The size of the mould should be identical to the case you've partly assembled, you can use it to test the fit. Slightly larger is ok, you'll just need to sand the resin cube a little longer. When it fits, use double-sided tape to stick the base PCB with all LED stacks to the bottom. Lastly the mould is stuck to the bottom part of a mixing cup, which is used as a spill protection.
Step 24: Mix the Resin
Every resin is slightly different. Follow the instructions as close as possible for the best result. That said, there are a few tricks you should know:
The two components of the resin react chemically with each other, the speed highly depends on the temperature of the mix. Most resins are tweaked to work best at room temperature (20-25°C). If not stored at room temperature, give it some time to warm up.
It's not trivial to mix perfect resin. For best results the ration has to match the given as close as possible. For small quantities a precise scale is a must have. Surprisingly they cost less than 5€, including chipping from china. The hardener compound is more liquid and can be dosed fairly easily with a syringe. Place a cup on the scale and zero out the weight. Pour in a small gulp of the resin in it and calculate the required amount of hardener based on it's weight. After adding exactly that amount, mix both parts thoroughly for a minute or so.

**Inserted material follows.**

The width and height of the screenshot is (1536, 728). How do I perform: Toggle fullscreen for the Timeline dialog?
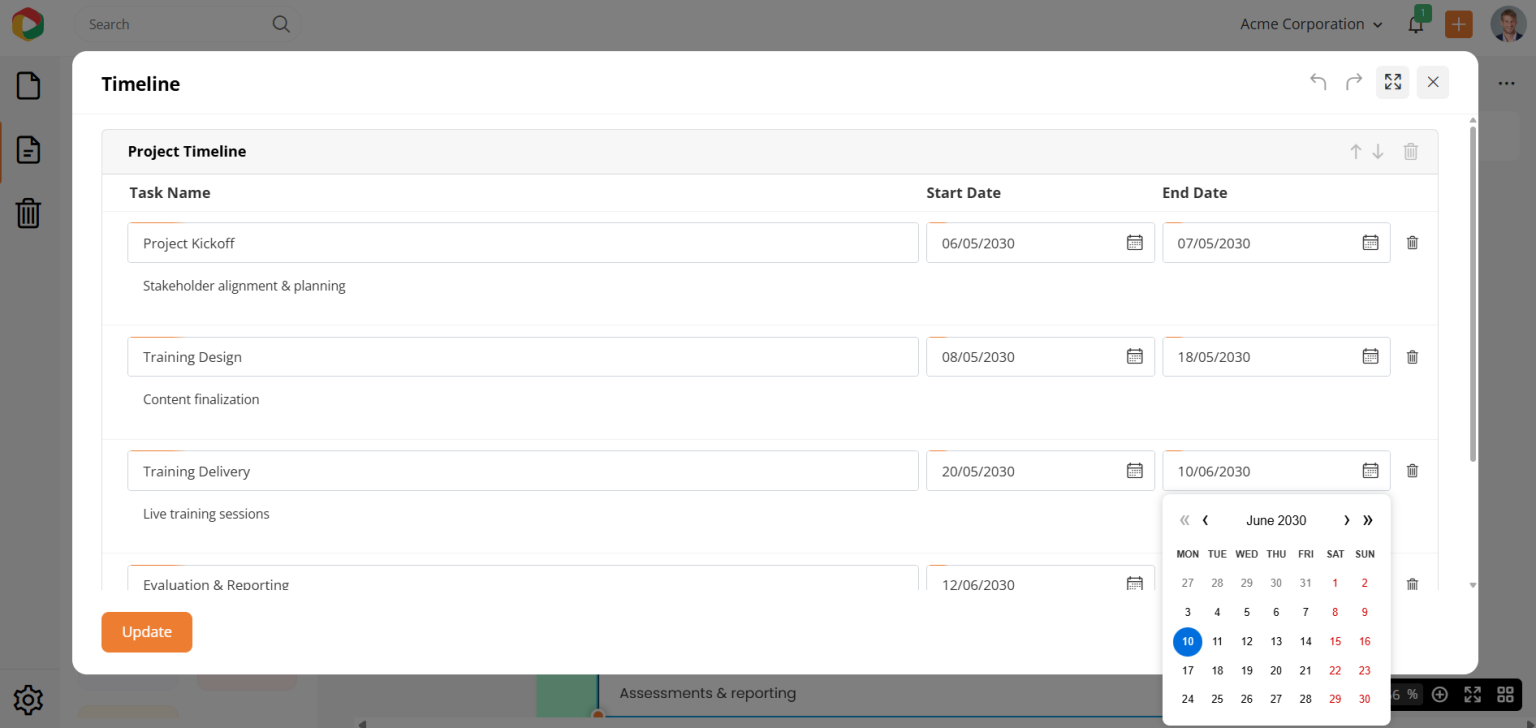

The manufacture of my resin recommends waiting about 30 minutes to let all bubbles disappear. To minimize the reaction between the paint and the epoxy resin I tried to let it sit for 90 minutes. The mixture is significantly thicker than at the beginning and bubbles are trapped easily. The cured casting is significantly less pure than before. For the final casting I stuck to the manufacture's recommendation.
Step 25: Pour It
Slowly pour the resin into the mould from a low height to prevent bubbles. If bubbles get stick in the corners, immediately remove them with a small stick or piece of wire. Fill up the mould right to the top, it will cave in a few millimeters during curing.

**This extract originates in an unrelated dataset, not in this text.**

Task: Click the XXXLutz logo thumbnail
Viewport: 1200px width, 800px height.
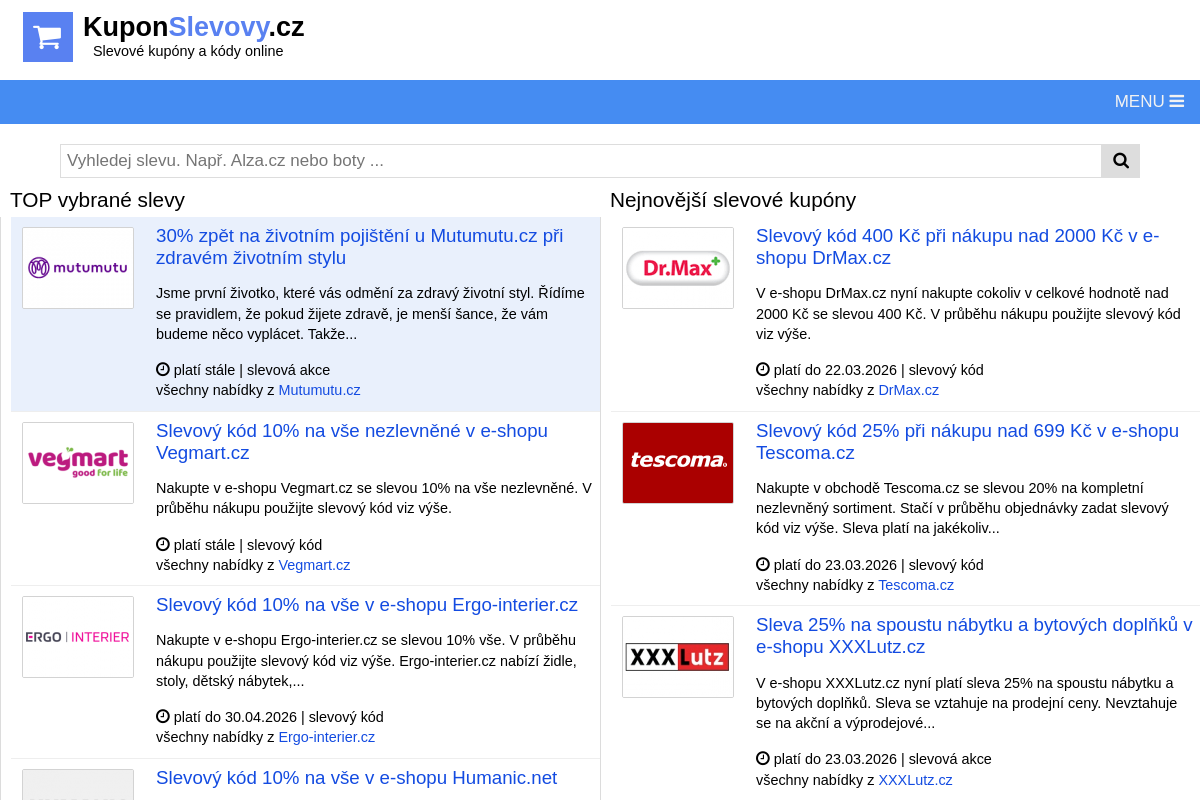Action: coord(678,657)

Without doubt the most fun part is popping the bubbles at the top, just burn them away with a lighter! Don't go crazy here, a little is often enough and more heat risks damage to resin.
As this is the riskiest step in the whole project you might as well pray that everything works well. Of course, this is purely optional :D
Step 26: Let It Cure
The major mistake in my first test pours was trying to accelerate the curing process by moving the mold into a warm room. This caused the outer layers to heat up first, causing movement which was the main reason for the smoke effect.
That said, I strongly suggest to store the still liquid pour at the very same temperature it was poured, preferably in some rarely used furniture to reduce airflow.
After 48 hours this particular type is fully cured. Some people suggest tempering the casting for a day at a higher temperature, 35-45 degrees for an increased hardness and a better finish after polishing.
Despite all precautions and previous successful test pours my casting didn't turn out that well. The surface remained sticky and got worse when I tried it to wash away. The only option is to scrape it off.
Step 27: Break the Mold
You'll notice it's very easy to separate the epoxy from the polypropylene (PP) mould. To unstuck the cube from the double-sided tape at the bottom, some force is required. An easier way is to cut trough the outer box at the small side. The tape will most likely stick to the PCB and can be removed with a little isopropyl alcohol and a small brush.
Step 28: Clean Up the PCB
You will might notice that the epoxy resin has crept between the PCB and the double-sided tape. I have no clue why, or how to avoid it, but I figured out how to remove this thin layer easily.
Most epoxy based resins don't handle high temperatures very well. This kind isn't an exception. Before you get exited, put away that lighter, it's much to hot and will damage the wanted epoxy visually. Instead grab the hot air soldering station, set it to the lowest possible temperature (in my case 100°C) and a medium airflow. This will weaken the epoxy enough to scrap it of with tweezers or a small screwdriver. The remaining crumbs can be simply brushed away.
Step 29: Refine the Shape
The casting is very close to the shape we want. Use a small file to remove the excess material on the top and flatten out the surface. To make room for the case, which will later fit around the base PCB, clean up it's edges of the with a utility knife.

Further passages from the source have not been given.